Clarifying the impacts of surface hydroxyls on CO oxidation on CeO2(100) surfaces: a DFT+U study.

In heterogeneous catalysis, surface hydroxylation is well recognized as a common phenomenon under realistic reaction conditions. However, even for the versatile ceria-based materials that have attracted extensive studies, the results and causes of the hydroxyl effect on the catalytic reactivity remain largely elusive. In this work, density functional theory calculations corrected by on-site Coulomb interaction were conducted to clarify the CO oxidation pathways and also the impacts of surface hydroxyls on the catalytic performance at the two most stable reconstructions of CeO2(100).
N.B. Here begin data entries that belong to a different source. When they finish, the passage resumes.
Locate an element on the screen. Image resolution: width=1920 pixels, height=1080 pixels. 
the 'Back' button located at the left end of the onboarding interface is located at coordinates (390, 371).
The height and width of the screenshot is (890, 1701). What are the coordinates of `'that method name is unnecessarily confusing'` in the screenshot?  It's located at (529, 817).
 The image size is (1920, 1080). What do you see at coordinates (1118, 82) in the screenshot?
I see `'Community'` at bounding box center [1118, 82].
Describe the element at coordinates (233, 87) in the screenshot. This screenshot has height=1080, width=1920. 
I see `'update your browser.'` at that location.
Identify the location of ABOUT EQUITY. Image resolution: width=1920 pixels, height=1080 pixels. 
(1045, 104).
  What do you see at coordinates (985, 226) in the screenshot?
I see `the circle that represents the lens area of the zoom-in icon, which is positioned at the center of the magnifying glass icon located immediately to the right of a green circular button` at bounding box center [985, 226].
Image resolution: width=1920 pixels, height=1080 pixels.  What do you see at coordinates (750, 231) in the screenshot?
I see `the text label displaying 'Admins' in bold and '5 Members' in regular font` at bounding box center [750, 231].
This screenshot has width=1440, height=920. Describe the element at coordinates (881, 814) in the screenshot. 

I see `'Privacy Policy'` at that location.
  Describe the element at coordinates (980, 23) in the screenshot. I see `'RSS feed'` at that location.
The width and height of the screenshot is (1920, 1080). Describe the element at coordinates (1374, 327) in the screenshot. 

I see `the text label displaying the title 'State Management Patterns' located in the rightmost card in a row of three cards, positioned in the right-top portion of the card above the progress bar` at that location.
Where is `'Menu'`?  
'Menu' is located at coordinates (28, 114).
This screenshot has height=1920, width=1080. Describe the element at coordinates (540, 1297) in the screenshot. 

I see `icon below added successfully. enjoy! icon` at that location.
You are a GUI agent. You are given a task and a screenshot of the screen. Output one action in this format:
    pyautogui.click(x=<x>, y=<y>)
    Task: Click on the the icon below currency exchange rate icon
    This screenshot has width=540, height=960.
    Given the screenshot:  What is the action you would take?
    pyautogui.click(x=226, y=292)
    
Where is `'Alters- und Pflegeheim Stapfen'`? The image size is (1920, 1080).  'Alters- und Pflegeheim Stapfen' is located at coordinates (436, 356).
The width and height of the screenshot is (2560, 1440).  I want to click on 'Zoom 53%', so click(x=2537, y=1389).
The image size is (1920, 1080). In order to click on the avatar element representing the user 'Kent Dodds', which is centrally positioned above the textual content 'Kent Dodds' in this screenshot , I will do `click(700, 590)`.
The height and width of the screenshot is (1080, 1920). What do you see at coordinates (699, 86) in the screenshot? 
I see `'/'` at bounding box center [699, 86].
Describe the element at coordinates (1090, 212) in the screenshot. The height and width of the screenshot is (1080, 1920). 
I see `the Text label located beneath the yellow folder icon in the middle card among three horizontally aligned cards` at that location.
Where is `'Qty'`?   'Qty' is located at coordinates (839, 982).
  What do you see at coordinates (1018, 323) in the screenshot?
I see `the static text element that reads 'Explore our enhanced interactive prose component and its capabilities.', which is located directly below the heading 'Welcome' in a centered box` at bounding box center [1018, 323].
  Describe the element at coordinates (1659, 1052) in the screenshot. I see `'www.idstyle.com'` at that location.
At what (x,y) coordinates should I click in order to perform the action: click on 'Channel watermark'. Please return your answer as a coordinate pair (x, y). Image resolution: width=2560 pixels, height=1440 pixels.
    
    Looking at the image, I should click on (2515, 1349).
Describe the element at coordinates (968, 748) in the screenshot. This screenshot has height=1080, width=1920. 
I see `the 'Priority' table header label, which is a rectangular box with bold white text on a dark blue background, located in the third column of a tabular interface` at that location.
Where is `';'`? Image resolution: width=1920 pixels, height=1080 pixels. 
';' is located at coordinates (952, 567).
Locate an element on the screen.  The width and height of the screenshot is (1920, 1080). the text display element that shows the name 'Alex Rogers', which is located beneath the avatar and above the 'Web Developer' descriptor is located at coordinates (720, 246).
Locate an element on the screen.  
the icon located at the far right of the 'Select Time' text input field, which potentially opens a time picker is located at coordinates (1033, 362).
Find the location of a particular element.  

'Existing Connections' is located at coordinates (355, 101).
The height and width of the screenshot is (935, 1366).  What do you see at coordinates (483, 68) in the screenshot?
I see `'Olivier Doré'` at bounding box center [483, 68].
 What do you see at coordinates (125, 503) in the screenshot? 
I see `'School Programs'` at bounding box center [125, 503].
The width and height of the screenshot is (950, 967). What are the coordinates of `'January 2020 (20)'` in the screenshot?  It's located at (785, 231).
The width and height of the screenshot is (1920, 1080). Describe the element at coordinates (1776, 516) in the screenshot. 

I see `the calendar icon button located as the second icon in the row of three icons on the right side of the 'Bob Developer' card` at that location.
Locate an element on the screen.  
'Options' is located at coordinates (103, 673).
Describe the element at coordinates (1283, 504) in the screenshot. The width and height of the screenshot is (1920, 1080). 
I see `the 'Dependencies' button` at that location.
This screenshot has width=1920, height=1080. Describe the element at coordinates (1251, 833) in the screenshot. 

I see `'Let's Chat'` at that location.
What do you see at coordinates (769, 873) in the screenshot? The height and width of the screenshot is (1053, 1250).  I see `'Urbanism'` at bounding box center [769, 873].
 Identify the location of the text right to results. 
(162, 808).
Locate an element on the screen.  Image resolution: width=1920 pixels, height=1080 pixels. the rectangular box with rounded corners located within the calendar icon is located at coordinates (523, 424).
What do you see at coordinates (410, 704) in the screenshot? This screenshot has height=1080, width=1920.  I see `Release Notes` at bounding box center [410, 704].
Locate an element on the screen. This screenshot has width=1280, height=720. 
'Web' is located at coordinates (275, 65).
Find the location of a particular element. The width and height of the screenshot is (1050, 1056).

It is found that the presence of hydroxyl groups can boost the CO oxidation activity on the O-terminal surface but shows an opposite effect on the CeO4-terminal one. Further analyses regarding the structural distortions, electronic structures and orbital interactions reveal that the stretched Ce-O distance via in-plane hydrogen bonds and the electron redistributions induced by additional hydroxyl coordination are the main reasons for the different hydroxyl effects on the O- and CeO4-terminal surfaces. Our results not only uncover the dual-character of surface hydroxyls in heterogeneous catalysis, but they also underline the significance of moderate moisture in the reaction system that may endow ceria catalysts with both good thermostability and high catalytic activity.